The man, who wished to remain anonymous, said he received a call around 5:30 a.m. on his landline phone from a private number. The caller said she wished to inform him of suspicious charges on his credit card.
“This female with a slight Hispanic accent said our Visa credit card had been charged with $800 on a Home Depot online charge,” he said.
The man said the woman asked for his account number, at which point he had his wife talk to the woman while he called his credit card company to verify these charges.
“They told me, ‘Sir, you don’t have a Visa card, you have a MasterCard,’” he said.
The woman never identified herself or a company, he said, but simply told them someone was trying to use their card and asked the man to verify the card number by reading it back to her.  
He didn’t – and hung up the phone instead, he said.
Scams like these have always been around, but Det. Mickey Sands with the Bryan County Sheriff’s Department said they are becoming more and more prevalent.
“Fraud is picking up,” Sands said. “I’m getting at least one report a week and it’s really hard to combat.”
In fact, between July 28 and Sept. 25, crime reports from the Bryan County Sheriff’s Department indicate that at least 10 separate incidents of fraudulent activity associated with credit cards and identity theft have been reported.
Sands said he recently saw a case where a man was scammed out of $3,000 after he thought he purchased a truck over the internet.
“He of course wired the money to them and the truck was non-existent, which is not uncommon,” he said.

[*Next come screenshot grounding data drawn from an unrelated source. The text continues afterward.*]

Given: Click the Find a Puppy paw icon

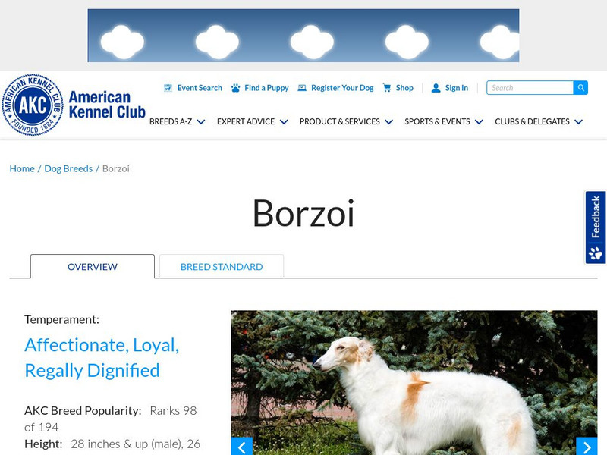Looking at the screenshot, I should pos(235,88).
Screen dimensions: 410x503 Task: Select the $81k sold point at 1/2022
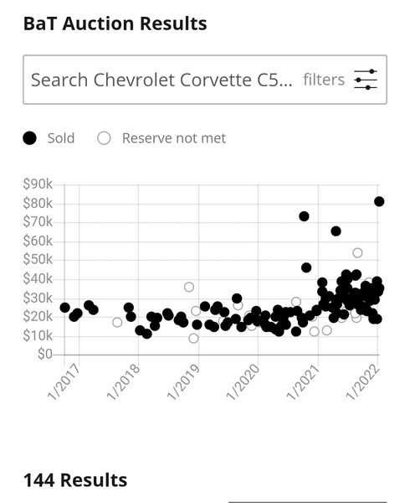379,201

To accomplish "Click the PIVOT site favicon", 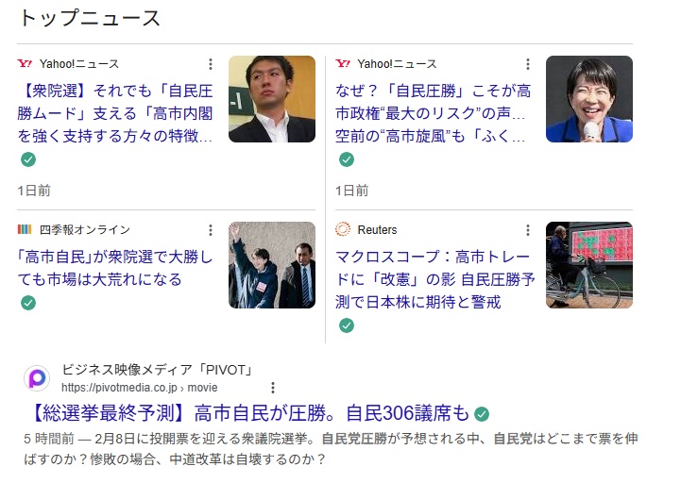I will pyautogui.click(x=37, y=378).
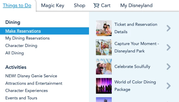This screenshot has height=102, width=179.
Task: Open My Disneyland menu
Action: (x=136, y=5)
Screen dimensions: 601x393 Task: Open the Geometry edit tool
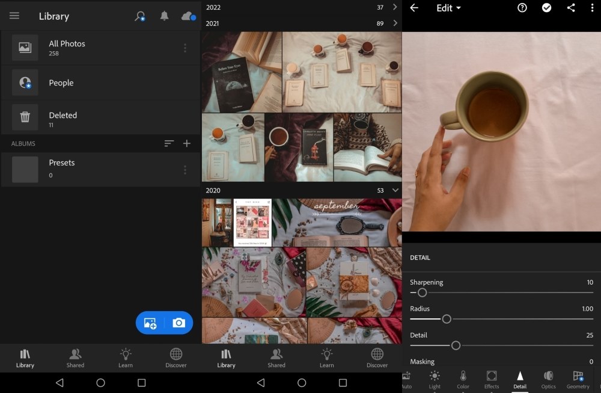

Sands said scam artists and hackers will obtain a person’s name and personal information and open accounts, and he noted the most important thing to safeguard is Social Security numbers and birthdays.
Some people, he said, still have their Social Security number on their driver’s license and suggested changing that to help prevent identity theft.
Richmond Hill Police Department Chief Billy Reynolds said they periodically see credit card and other types of scams, and he doesn’t doubt it’s becoming more frequent.
“Obviously with the economy like it is, people are doing anything they can to try and scam people,” he said.
Pembroke Police Chief Mark Crowe said the Pembroke Police Department doesn’t see a lot of credit card scams, but they do see email and Craigslist scams and fraudulent postal money orders from time to time.
“It’s getting worse and worse with the Internet, and people can get into finances so easily,” Crowe said.
Both Reynolds and Sands said the first thing a person should do if they believe they’ve been the victim of a credit card scam is call their credit card company and cancel the card.
Sands also suggested contacting the three credit bureaus – Equifax, Experian and TransUnion – to give them an alert to reduce any effects on credit ratings.
Crowe said it’s always important to beware of callers who ask for personal information.
“Absolutely don’t give any information over the phone without first contacting the companies yourself,” he said.
Reynolds agreed and said shoppers should be extra careful with the coming holiday season.
And though it is difficult to catch a scam artist, Sands said charges accompanied with such activity can include credit card fraud and forgery.
“Those are felonies and prison time is associated with it,” he said. “It starts at a year, and could be up to five years.”